### [TEXT ZUM LESEN]
Mhmm... 20.8? Na dann direkt von Anchorage am Ankunftstag an den Russian fahren... um 18:00 kommt ihr vom Flughafen weg, da seid ihr gegen 20:30 am Russian. Dann habt ihr noch 3,5 Stunden Zeit euer Limit am letzten Rotlachs-Angeltag der Saison vollzumachen. 
Die Lizenz könnt ihr ja vorab im Netz kaufen...

...Nach 10 Stunden Flug ist ein wenig Bewegung eh anzuraten..|supergri

VG
Sockeye

Ausserdem soll der Holk auch mal sehen, wie so ein Roter aussieht... |supergri


----------



## ThomasL (23. Juli 2013)

*AW: Jetzt reicht es - ab nach Alaska!*

wird etwas schwierig, wir kommen um 17:15 an, bis wir dann durch die Kontrolle sind und den Mietwagen haben, wird's kaum noch reichen an den Russian zu gehen.

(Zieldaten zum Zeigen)
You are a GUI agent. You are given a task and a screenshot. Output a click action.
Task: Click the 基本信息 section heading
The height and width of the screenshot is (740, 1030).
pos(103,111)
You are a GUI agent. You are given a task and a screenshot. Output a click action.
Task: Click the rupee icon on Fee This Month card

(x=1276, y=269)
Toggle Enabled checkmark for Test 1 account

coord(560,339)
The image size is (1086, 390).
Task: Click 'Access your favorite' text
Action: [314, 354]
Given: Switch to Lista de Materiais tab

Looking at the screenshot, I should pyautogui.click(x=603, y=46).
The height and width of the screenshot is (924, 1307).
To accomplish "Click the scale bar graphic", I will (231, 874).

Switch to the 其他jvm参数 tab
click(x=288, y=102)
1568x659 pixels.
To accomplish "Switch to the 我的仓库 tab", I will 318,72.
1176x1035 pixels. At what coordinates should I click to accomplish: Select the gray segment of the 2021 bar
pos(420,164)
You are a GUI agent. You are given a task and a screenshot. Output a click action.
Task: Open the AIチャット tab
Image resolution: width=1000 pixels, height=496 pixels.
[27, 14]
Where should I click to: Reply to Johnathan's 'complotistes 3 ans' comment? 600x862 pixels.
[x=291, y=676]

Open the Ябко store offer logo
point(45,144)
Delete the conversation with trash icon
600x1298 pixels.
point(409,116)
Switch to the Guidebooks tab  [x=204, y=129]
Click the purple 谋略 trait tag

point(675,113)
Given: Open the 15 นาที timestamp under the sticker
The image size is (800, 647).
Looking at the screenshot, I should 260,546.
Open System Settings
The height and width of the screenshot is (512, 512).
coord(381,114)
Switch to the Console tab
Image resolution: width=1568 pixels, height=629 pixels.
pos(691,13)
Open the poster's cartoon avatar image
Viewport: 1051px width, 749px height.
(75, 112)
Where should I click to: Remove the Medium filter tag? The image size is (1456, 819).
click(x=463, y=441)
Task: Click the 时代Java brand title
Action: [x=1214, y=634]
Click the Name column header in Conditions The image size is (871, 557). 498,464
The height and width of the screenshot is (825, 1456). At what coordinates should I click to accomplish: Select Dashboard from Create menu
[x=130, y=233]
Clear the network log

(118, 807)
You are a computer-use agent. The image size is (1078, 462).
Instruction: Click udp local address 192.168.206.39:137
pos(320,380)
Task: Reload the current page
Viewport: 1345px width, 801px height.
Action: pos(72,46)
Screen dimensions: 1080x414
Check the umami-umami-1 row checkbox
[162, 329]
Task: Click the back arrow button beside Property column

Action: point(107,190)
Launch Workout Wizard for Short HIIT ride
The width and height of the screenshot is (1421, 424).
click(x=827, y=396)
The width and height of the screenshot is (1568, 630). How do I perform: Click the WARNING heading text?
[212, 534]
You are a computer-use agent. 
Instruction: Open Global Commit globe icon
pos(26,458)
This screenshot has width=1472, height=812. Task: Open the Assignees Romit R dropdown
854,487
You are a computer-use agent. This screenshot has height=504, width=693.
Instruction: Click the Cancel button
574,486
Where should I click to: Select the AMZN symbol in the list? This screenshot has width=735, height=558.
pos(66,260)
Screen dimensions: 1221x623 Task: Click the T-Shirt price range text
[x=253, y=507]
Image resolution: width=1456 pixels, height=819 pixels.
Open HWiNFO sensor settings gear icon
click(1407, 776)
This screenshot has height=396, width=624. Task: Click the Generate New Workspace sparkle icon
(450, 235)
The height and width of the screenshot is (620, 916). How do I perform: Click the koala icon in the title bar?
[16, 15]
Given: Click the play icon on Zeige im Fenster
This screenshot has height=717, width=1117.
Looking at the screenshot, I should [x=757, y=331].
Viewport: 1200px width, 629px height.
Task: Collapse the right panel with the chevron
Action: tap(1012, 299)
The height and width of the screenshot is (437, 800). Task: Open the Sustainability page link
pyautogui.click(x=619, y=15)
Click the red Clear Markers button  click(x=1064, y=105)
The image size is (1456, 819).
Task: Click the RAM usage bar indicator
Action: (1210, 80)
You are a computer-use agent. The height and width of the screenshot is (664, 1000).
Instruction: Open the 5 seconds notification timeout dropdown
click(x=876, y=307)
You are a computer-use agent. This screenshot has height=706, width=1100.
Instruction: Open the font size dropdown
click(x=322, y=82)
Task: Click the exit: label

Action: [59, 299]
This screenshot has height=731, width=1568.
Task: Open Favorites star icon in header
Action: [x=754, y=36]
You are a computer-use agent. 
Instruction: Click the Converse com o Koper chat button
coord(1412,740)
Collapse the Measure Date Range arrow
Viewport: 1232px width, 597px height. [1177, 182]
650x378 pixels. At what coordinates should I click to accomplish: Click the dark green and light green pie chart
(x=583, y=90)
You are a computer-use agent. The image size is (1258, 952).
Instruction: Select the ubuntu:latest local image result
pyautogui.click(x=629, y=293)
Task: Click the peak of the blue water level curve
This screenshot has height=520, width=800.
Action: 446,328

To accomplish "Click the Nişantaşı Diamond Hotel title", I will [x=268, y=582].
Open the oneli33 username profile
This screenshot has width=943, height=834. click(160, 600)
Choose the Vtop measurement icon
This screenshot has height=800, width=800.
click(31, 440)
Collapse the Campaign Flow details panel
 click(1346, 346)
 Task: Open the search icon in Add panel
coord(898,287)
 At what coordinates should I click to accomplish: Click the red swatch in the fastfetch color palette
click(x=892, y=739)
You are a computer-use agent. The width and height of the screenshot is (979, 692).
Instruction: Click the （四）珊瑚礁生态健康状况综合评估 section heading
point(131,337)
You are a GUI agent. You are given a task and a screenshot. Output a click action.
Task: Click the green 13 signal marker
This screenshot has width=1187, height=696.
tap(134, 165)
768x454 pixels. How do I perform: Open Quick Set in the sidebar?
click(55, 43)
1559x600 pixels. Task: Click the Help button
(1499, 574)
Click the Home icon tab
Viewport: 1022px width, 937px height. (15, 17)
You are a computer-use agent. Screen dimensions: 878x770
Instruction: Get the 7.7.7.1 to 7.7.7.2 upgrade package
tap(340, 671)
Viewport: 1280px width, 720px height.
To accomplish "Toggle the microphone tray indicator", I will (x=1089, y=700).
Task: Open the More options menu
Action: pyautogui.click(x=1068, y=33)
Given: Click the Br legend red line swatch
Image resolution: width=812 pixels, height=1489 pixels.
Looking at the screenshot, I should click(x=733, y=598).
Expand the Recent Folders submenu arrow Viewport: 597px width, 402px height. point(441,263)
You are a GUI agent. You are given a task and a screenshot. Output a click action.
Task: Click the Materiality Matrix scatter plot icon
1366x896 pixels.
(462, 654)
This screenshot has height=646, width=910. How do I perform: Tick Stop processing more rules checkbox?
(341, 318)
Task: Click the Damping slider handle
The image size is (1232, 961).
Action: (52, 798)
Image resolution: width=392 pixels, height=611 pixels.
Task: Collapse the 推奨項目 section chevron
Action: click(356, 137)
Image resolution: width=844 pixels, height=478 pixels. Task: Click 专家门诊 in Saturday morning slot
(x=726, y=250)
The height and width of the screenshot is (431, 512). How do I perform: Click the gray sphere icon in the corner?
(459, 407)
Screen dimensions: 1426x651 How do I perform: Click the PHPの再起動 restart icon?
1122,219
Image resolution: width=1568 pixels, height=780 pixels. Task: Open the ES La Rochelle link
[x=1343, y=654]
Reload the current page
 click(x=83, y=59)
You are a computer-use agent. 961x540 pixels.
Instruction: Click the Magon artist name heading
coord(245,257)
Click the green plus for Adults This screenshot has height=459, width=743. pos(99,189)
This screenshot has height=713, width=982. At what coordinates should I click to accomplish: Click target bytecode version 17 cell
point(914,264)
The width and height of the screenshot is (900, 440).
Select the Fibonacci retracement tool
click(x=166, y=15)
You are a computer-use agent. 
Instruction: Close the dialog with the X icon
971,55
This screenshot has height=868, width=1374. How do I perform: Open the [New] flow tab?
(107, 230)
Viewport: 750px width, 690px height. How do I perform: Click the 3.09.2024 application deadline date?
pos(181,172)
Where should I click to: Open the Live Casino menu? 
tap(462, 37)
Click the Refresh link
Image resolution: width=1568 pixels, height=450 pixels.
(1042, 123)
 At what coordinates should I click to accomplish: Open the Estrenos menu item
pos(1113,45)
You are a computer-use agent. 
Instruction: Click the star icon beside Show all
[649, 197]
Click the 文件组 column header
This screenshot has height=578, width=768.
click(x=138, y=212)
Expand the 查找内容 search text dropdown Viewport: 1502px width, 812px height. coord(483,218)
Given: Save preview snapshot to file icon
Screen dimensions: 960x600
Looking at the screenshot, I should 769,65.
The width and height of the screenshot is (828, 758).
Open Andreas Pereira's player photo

### [ARBEITSAUFTRÄGE]
1. Beantworte zur Forumsdiskussion über die Alaska-Reise diese Fragen:
(a) Gegen wie viel Uhr wären die Reisenden laut dem ersten Beitrag am Russian?
(b) Wo kann man die Lizenz vorab kaufen?
(c) Um wie viel Uhr kommt ThomasL laut seiner Antwort an?
2. Setze die Forumsdiskussion über die Alaska-Reise nach ihrem letzten Satz fort.

### [LÖSUNGEN ZUR ÜBUNG]
1.
(a) Gegen 20:30.
(b) Im Netz.
(c) Um 17:15.

2.
Wobei Holk schon Rotlachse gesehen hat, beim letzten Mal waren ja tausende im Russian River, tote, halbtote und noch laichreife Knallrote. So einer hat auch Holgers Rutenspitze abgebrochen als er ihn aus versehen an der Rückenflosse gehakt hat. Ich habe damals am Kenai noch einen verspäteten gefangen, der noch silbern war.


----------



## fishhawk (23. Juli 2013)

*AW: Jetzt reicht es - ab nach Alaska!*

In B.C. sieht es genau gegenteilig aus:

VANCOUVER, BRITISH COLUMBIA--(Marketwired - July 17, 2013) - Skeena River sockeye salmon are returning in desperately low numbers this summer, causing concern among conservationists for the future of one of BC's largest and most diverse salmon runs.

The run collapse has triggered closures of commercial and recreational fisheries in BC, and may trigger restrictions on First Nations' fisheries for food, social, and ceremonial purposes. Meanwhile, commercial fisheries have been intercepting Skeena sockeye in southeast Alaska, less than 100 kilometres from the mouth of the Skeena River, near Prince Rupert, BC.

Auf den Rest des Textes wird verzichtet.